====== THE RECORDS ======

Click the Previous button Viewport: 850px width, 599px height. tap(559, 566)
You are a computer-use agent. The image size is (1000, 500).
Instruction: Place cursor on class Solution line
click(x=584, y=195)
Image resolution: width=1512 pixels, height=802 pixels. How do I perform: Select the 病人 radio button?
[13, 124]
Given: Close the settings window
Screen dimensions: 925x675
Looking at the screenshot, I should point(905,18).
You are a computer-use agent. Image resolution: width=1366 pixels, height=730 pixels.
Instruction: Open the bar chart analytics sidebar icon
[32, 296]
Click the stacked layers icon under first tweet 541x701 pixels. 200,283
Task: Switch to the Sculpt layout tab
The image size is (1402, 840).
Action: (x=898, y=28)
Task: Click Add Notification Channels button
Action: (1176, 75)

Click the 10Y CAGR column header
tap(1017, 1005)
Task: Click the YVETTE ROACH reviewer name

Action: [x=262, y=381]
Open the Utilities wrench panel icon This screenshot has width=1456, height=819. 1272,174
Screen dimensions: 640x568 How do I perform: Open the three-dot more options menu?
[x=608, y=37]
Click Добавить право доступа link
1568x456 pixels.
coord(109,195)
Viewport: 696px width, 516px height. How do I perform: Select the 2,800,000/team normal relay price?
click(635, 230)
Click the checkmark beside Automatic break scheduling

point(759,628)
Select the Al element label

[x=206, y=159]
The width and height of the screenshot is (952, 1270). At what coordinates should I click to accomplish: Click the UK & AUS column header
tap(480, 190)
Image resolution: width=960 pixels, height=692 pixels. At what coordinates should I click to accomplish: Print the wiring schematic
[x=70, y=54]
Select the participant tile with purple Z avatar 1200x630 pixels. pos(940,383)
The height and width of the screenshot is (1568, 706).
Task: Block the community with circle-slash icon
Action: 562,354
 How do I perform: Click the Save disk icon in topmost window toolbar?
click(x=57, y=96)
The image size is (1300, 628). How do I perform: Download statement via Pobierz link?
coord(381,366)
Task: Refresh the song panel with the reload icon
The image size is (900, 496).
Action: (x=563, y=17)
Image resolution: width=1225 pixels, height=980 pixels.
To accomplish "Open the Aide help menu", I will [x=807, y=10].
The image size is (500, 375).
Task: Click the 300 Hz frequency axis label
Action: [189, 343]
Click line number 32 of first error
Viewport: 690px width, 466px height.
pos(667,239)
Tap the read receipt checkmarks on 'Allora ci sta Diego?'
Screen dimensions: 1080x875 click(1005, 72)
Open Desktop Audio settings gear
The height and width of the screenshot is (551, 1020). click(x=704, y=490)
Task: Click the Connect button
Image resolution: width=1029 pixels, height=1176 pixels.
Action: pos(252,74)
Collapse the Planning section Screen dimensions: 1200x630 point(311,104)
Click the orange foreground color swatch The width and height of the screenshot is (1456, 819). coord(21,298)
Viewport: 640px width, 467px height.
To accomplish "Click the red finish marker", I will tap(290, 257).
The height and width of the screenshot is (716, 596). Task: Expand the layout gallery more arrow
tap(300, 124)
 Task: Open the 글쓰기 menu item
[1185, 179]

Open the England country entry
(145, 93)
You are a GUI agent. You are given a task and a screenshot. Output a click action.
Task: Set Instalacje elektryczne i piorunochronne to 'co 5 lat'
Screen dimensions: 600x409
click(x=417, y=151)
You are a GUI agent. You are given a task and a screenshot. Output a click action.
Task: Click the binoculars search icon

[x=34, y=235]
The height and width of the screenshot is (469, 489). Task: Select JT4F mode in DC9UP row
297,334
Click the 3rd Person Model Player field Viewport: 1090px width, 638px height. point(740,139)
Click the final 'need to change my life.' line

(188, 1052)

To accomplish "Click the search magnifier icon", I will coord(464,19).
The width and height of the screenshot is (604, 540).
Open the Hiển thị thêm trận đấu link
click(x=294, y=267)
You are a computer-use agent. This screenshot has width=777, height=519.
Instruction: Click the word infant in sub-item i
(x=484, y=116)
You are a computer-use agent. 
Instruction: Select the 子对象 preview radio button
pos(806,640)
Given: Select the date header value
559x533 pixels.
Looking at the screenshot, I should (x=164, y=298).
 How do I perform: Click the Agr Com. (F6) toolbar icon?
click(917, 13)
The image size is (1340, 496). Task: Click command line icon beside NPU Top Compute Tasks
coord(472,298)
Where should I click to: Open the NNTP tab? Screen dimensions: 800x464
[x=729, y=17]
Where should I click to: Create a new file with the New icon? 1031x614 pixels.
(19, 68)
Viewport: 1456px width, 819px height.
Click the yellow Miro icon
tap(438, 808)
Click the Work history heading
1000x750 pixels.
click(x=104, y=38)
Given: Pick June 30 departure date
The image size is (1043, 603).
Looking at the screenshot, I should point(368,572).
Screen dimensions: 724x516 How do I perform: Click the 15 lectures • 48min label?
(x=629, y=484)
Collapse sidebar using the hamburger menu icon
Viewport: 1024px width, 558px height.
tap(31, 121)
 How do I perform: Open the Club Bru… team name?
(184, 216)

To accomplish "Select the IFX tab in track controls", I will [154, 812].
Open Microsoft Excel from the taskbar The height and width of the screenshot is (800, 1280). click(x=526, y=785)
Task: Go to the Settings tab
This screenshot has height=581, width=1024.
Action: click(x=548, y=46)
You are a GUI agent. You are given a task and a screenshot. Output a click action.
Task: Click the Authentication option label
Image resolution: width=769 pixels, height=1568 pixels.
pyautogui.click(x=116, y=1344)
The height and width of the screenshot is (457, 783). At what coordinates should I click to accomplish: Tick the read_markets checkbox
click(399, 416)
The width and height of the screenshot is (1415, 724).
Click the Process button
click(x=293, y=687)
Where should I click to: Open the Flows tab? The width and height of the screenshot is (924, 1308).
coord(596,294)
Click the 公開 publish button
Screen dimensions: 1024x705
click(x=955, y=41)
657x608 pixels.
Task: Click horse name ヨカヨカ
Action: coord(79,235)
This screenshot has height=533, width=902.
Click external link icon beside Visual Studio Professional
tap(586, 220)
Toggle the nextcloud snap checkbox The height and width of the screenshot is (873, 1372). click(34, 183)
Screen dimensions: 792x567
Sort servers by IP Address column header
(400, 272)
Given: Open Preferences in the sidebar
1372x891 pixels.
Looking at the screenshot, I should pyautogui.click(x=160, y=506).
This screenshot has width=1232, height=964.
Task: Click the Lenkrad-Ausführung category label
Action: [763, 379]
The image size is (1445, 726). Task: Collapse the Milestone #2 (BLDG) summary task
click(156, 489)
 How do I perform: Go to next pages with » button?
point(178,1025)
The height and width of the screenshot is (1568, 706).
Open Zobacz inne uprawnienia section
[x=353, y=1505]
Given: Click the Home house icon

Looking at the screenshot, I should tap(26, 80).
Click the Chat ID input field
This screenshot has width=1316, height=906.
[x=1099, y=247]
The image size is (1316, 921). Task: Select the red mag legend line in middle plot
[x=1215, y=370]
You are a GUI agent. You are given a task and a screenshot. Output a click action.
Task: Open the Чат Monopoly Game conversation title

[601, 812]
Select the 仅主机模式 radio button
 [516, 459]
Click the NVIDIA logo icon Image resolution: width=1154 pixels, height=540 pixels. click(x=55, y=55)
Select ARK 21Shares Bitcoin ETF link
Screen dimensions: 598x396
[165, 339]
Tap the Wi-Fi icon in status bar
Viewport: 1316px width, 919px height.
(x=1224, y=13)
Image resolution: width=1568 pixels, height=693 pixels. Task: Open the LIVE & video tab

======

**EXERCISE GOAL:** Retype every line of the entries above without any changes.

**TASK RESPONSE:**
Click the Previous button Viewport: 850px width, 599px height. tap(559, 566)
You are a computer-use agent. The image size is (1000, 500).
Instruction: Place cursor on class Solution line
click(x=584, y=195)
Image resolution: width=1512 pixels, height=802 pixels. How do I perform: Select the 病人 radio button?
[13, 124]
Given: Close the settings window
Screen dimensions: 925x675
Looking at the screenshot, I should point(905,18).
You are a computer-use agent. Image resolution: width=1366 pixels, height=730 pixels.
Instruction: Open the bar chart analytics sidebar icon
[32, 296]
Click the stacked layers icon under first tweet 541x701 pixels. 200,283
Task: Switch to the Sculpt layout tab
The image size is (1402, 840).
Action: (x=898, y=28)
Task: Click Add Notification Channels button
Action: (1176, 75)

Click the 10Y CAGR column header
tap(1017, 1005)
Task: Click the YVETTE ROACH reviewer name

Action: [x=262, y=381]
Open the Utilities wrench panel icon This screenshot has width=1456, height=819. 1272,174
Screen dimensions: 640x568 How do I perform: Open the three-dot more options menu?
[x=608, y=37]
Click Добавить право доступа link
1568x456 pixels.
coord(109,195)
Viewport: 696px width, 516px height. How do I perform: Select the 2,800,000/team normal relay price?
click(635, 230)
Click the checkmark beside Automatic break scheduling

point(759,628)
Select the Al element label

[x=206, y=159]
The width and height of the screenshot is (952, 1270). At what coordinates should I click to accomplish: Click the UK & AUS column header
tap(480, 190)
Image resolution: width=960 pixels, height=692 pixels. At what coordinates should I click to accomplish: Print the wiring schematic
[x=70, y=54]
Select the participant tile with purple Z avatar 1200x630 pixels. pos(940,383)
The height and width of the screenshot is (1568, 706).
Task: Block the community with circle-slash icon
Action: 562,354
 How do I perform: Click the Save disk icon in topmost window toolbar?
click(x=57, y=96)
The image size is (1300, 628). How do I perform: Download statement via Pobierz link?
coord(381,366)
Task: Refresh the song panel with the reload icon
The image size is (900, 496).
Action: (x=563, y=17)
Image resolution: width=1225 pixels, height=980 pixels.
To accomplish "Open the Aide help menu", I will [x=807, y=10].
The image size is (500, 375).
Task: Click the 300 Hz frequency axis label
Action: [189, 343]
Click line number 32 of first error
Viewport: 690px width, 466px height.
pos(667,239)
Tap the read receipt checkmarks on 'Allora ci sta Diego?'
Screen dimensions: 1080x875 click(1005, 72)
Open Desktop Audio settings gear
The height and width of the screenshot is (551, 1020). click(x=704, y=490)
Task: Click the Connect button
Image resolution: width=1029 pixels, height=1176 pixels.
Action: pos(252,74)
Collapse the Planning section Screen dimensions: 1200x630 point(311,104)
Click the orange foreground color swatch The width and height of the screenshot is (1456, 819). coord(21,298)
Viewport: 640px width, 467px height.
To accomplish "Click the red finish marker", I will tap(290, 257).
The height and width of the screenshot is (716, 596). Task: Expand the layout gallery more arrow
tap(300, 124)
 Task: Open the 글쓰기 menu item
[1185, 179]

Open the England country entry
(145, 93)
You are a GUI agent. You are given a task and a screenshot. Output a click action.
Task: Set Instalacje elektryczne i piorunochronne to 'co 5 lat'
Screen dimensions: 600x409
click(x=417, y=151)
You are a GUI agent. You are given a task and a screenshot. Output a click action.
Task: Click the binoculars search icon

[x=34, y=235]
The height and width of the screenshot is (469, 489). Task: Select JT4F mode in DC9UP row
297,334
Click the 3rd Person Model Player field Viewport: 1090px width, 638px height. point(740,139)
Click the final 'need to change my life.' line

(188, 1052)

To accomplish "Click the search magnifier icon", I will coord(464,19).
The width and height of the screenshot is (604, 540).
Open the Hiển thị thêm trận đấu link
click(x=294, y=267)
You are a computer-use agent. This screenshot has width=777, height=519.
Instruction: Click the word infant in sub-item i
(x=484, y=116)
You are a computer-use agent. 
Instruction: Select the 子对象 preview radio button
pos(806,640)
Given: Select the date header value
559x533 pixels.
Looking at the screenshot, I should (x=164, y=298).
 How do I perform: Click the Agr Com. (F6) toolbar icon?
click(917, 13)
The image size is (1340, 496). Task: Click command line icon beside NPU Top Compute Tasks
coord(472,298)
Where should I click to: Open the NNTP tab? Screen dimensions: 800x464
[x=729, y=17]
Where should I click to: Create a new file with the New icon? 1031x614 pixels.
(19, 68)
Viewport: 1456px width, 819px height.
Click the yellow Miro icon
tap(438, 808)
Click the Work history heading
1000x750 pixels.
click(x=104, y=38)
Given: Pick June 30 departure date
The image size is (1043, 603).
Looking at the screenshot, I should point(368,572).
Screen dimensions: 724x516 How do I perform: Click the 15 lectures • 48min label?
(x=629, y=484)
Collapse sidebar using the hamburger menu icon
Viewport: 1024px width, 558px height.
tap(31, 121)
 How do I perform: Open the Club Bru… team name?
(184, 216)

To accomplish "Select the IFX tab in track controls", I will [154, 812].
Open Microsoft Excel from the taskbar The height and width of the screenshot is (800, 1280). click(x=526, y=785)
Task: Go to the Settings tab
This screenshot has height=581, width=1024.
Action: click(x=548, y=46)
You are a GUI agent. You are given a task and a screenshot. Output a click action.
Task: Click the Authentication option label
Image resolution: width=769 pixels, height=1568 pixels.
pyautogui.click(x=116, y=1344)
The height and width of the screenshot is (457, 783). At what coordinates should I click to accomplish: Tick the read_markets checkbox
click(399, 416)
The width and height of the screenshot is (1415, 724).
Click the Process button
click(x=293, y=687)
Where should I click to: Open the Flows tab? The width and height of the screenshot is (924, 1308).
coord(596,294)
Click the 公開 publish button
Screen dimensions: 1024x705
click(x=955, y=41)
657x608 pixels.
Task: Click horse name ヨカヨカ
Action: coord(79,235)
This screenshot has height=533, width=902.
Click external link icon beside Visual Studio Professional
tap(586, 220)
Toggle the nextcloud snap checkbox The height and width of the screenshot is (873, 1372). click(34, 183)
Screen dimensions: 792x567
Sort servers by IP Address column header
(400, 272)
Given: Open Preferences in the sidebar
1372x891 pixels.
Looking at the screenshot, I should pyautogui.click(x=160, y=506).
This screenshot has width=1232, height=964.
Task: Click the Lenkrad-Ausführung category label
Action: [763, 379]
The image size is (1445, 726). Task: Collapse the Milestone #2 (BLDG) summary task
click(156, 489)
 How do I perform: Go to next pages with » button?
point(178,1025)
The height and width of the screenshot is (1568, 706).
Open Zobacz inne uprawnienia section
[x=353, y=1505]
Given: Click the Home house icon

Looking at the screenshot, I should tap(26, 80).
Click the Chat ID input field
This screenshot has width=1316, height=906.
[x=1099, y=247]
The image size is (1316, 921). Task: Select the red mag legend line in middle plot
[x=1215, y=370]
You are a GUI agent. You are given a task and a screenshot. Output a click action.
Task: Open the Чат Monopoly Game conversation title

[601, 812]
Select the 仅主机模式 radio button
 [516, 459]
Click the NVIDIA logo icon Image resolution: width=1154 pixels, height=540 pixels. click(x=55, y=55)
Select ARK 21Shares Bitcoin ETF link
Screen dimensions: 598x396
[165, 339]
Tap the Wi-Fi icon in status bar
Viewport: 1316px width, 919px height.
(x=1224, y=13)
Image resolution: width=1568 pixels, height=693 pixels. Task: Open the LIVE & video tab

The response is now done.